(Saved data entries)
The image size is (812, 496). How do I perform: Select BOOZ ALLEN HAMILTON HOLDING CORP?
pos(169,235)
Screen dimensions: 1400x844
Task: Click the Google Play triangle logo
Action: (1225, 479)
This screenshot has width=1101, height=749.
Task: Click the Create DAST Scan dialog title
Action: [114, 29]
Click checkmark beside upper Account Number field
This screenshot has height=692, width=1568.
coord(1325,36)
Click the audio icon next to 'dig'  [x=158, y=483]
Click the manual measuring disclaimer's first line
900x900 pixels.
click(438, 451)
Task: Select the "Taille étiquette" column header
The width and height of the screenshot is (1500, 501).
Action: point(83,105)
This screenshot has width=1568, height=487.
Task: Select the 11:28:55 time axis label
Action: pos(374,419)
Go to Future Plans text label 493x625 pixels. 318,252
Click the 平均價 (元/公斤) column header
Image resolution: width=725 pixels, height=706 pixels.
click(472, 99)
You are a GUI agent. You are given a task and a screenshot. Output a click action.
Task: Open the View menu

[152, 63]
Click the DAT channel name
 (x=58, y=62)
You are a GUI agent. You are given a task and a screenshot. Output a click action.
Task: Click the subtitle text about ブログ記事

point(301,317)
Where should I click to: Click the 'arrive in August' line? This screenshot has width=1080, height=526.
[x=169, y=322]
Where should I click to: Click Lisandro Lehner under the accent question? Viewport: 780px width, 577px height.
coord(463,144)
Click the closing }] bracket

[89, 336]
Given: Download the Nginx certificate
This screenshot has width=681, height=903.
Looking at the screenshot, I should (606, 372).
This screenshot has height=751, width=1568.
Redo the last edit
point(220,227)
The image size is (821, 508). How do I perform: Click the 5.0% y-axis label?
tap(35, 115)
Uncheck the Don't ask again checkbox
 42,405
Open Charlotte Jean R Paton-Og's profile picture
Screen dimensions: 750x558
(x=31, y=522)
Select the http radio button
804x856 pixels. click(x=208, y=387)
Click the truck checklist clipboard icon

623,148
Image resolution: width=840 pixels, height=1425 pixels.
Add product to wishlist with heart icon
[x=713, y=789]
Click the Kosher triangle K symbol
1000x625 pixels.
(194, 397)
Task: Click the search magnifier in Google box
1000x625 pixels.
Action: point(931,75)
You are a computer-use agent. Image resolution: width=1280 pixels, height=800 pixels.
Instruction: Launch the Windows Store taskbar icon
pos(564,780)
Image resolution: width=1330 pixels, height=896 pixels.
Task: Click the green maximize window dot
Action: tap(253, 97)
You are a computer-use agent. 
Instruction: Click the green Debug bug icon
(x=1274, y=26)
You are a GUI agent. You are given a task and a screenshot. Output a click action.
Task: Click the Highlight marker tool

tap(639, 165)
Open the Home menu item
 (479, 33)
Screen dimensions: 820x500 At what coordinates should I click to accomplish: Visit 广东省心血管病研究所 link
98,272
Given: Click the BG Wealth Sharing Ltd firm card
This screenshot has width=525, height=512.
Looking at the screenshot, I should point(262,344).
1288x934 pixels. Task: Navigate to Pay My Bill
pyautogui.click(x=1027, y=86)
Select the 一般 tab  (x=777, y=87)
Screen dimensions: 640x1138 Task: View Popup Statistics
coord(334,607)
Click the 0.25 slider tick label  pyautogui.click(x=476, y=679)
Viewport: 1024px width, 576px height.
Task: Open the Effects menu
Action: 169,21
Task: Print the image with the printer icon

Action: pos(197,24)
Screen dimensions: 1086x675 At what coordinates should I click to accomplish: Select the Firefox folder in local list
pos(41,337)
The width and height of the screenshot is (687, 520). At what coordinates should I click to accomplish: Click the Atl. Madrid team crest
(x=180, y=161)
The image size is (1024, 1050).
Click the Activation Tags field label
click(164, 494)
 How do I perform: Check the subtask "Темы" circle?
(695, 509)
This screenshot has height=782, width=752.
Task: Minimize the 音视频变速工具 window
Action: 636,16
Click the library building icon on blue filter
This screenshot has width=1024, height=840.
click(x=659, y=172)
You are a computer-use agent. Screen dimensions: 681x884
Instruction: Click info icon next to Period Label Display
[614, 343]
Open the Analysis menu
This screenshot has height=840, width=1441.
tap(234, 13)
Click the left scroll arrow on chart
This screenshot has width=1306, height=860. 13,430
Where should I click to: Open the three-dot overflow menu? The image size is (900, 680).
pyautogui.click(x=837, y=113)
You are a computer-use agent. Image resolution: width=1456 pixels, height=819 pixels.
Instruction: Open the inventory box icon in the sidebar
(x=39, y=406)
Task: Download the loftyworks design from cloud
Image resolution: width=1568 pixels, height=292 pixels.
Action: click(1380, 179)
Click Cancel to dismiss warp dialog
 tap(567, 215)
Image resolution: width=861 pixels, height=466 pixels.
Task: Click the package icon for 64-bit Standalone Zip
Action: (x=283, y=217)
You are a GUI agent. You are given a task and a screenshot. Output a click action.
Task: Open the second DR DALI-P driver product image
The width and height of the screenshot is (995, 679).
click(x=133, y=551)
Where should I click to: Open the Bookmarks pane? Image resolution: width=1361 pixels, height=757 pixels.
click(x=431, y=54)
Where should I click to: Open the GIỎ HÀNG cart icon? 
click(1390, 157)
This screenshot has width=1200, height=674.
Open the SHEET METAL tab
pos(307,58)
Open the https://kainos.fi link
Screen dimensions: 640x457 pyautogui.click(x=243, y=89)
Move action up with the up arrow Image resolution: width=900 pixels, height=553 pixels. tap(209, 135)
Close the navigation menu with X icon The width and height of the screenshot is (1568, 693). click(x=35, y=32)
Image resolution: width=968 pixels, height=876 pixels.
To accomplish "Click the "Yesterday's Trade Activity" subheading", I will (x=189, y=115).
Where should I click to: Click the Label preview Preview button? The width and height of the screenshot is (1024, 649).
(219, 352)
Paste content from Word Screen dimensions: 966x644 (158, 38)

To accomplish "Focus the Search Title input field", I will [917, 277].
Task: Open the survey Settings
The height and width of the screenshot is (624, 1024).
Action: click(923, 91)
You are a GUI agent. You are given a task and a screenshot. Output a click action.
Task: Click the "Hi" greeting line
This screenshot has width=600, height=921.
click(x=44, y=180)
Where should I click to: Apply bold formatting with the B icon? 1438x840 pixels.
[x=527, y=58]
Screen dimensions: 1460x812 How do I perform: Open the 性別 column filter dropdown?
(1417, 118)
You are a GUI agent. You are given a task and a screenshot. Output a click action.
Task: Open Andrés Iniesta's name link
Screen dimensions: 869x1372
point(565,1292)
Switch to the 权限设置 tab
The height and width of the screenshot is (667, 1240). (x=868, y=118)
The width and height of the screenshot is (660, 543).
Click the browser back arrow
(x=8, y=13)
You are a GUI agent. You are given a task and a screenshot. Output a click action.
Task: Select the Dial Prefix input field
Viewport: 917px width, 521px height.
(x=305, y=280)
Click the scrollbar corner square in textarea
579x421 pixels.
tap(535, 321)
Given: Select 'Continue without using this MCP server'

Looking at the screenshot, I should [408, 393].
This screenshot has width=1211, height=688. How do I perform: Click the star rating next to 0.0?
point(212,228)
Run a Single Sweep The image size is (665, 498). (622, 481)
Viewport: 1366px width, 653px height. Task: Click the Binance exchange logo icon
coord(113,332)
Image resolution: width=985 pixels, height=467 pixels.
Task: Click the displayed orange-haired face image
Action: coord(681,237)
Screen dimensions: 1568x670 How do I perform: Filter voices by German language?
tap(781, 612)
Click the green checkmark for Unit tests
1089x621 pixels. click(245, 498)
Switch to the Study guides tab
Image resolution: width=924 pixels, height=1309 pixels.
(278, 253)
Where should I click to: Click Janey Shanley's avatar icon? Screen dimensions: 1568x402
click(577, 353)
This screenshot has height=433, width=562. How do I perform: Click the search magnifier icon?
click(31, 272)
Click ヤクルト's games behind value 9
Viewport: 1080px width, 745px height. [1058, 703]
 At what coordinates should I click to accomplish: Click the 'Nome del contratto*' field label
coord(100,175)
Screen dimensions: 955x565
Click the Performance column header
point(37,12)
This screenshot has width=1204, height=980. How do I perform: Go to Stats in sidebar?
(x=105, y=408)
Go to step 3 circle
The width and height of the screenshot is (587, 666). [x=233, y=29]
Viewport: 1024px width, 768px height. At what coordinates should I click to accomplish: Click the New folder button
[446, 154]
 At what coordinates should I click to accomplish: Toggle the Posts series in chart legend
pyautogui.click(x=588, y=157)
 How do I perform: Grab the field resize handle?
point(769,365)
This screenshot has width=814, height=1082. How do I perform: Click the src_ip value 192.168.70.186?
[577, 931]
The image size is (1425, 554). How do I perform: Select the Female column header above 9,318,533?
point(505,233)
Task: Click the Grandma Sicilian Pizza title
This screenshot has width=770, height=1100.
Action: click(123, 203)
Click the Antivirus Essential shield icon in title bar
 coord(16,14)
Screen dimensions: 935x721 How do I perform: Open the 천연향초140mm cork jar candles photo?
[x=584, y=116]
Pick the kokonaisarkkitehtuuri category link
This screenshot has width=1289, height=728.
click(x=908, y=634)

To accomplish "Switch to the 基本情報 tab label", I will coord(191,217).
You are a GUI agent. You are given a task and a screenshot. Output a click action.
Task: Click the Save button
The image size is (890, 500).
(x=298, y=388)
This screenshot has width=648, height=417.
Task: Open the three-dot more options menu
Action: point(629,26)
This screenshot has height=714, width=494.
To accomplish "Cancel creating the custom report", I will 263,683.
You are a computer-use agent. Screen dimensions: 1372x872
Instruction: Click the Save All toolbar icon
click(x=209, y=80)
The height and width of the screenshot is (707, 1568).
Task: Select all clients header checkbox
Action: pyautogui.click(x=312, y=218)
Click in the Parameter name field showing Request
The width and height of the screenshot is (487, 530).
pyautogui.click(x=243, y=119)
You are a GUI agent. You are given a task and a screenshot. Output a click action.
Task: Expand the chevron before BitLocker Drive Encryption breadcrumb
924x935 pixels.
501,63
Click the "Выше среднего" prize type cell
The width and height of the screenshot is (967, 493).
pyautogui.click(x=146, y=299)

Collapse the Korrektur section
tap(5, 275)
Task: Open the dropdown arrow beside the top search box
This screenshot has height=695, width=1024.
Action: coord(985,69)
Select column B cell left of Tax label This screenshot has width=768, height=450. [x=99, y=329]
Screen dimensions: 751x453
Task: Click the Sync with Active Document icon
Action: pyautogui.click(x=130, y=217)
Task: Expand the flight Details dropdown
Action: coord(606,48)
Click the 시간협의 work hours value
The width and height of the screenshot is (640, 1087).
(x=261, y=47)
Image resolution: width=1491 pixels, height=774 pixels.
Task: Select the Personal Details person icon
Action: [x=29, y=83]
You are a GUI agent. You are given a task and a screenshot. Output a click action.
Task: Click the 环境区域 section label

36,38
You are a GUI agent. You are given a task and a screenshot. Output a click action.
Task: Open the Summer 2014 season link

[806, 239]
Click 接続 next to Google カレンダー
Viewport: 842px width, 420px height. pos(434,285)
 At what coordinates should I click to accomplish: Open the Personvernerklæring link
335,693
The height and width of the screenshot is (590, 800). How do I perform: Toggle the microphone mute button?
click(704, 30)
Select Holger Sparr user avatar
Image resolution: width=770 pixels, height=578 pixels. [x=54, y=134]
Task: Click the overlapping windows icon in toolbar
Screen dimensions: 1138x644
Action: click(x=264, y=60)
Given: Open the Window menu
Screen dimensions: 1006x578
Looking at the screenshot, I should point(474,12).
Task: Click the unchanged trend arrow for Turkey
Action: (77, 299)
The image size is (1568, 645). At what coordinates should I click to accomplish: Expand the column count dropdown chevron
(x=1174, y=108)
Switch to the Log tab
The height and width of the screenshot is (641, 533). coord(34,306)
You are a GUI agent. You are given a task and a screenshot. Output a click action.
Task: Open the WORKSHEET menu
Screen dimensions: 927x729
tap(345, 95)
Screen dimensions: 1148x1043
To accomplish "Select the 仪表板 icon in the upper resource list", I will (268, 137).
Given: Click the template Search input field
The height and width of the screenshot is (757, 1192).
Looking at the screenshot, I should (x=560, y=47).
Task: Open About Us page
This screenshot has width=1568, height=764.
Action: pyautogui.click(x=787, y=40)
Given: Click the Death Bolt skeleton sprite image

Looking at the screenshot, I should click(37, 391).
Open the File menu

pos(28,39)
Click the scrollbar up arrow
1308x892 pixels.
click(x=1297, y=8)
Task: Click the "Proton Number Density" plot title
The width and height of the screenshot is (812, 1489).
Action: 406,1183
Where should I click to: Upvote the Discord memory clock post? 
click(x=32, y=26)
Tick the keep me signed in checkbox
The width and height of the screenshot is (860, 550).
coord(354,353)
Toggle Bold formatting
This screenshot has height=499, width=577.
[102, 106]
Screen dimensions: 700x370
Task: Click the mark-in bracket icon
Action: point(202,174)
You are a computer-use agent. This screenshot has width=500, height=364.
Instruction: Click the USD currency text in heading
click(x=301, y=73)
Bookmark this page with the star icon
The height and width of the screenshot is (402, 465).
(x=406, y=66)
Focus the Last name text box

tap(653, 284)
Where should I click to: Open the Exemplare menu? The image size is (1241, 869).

* [EXERCISE] Go through the data above and copy each line that holds the word "will".

* [OUTPUT OF THE EXERCISE]
To accomplish "Click the "Yesterday's Trade Activity" subheading", I will (x=189, y=115).
To accomplish "Focus the Search Title input field", I will [917, 277].
To accomplish "Switch to the 基本情報 tab label", I will coord(191,217).
To accomplish "Cancel creating the custom report", I will 263,683.
To accomplish "Select the 仪表板 icon in the upper resource list", I will (268, 137).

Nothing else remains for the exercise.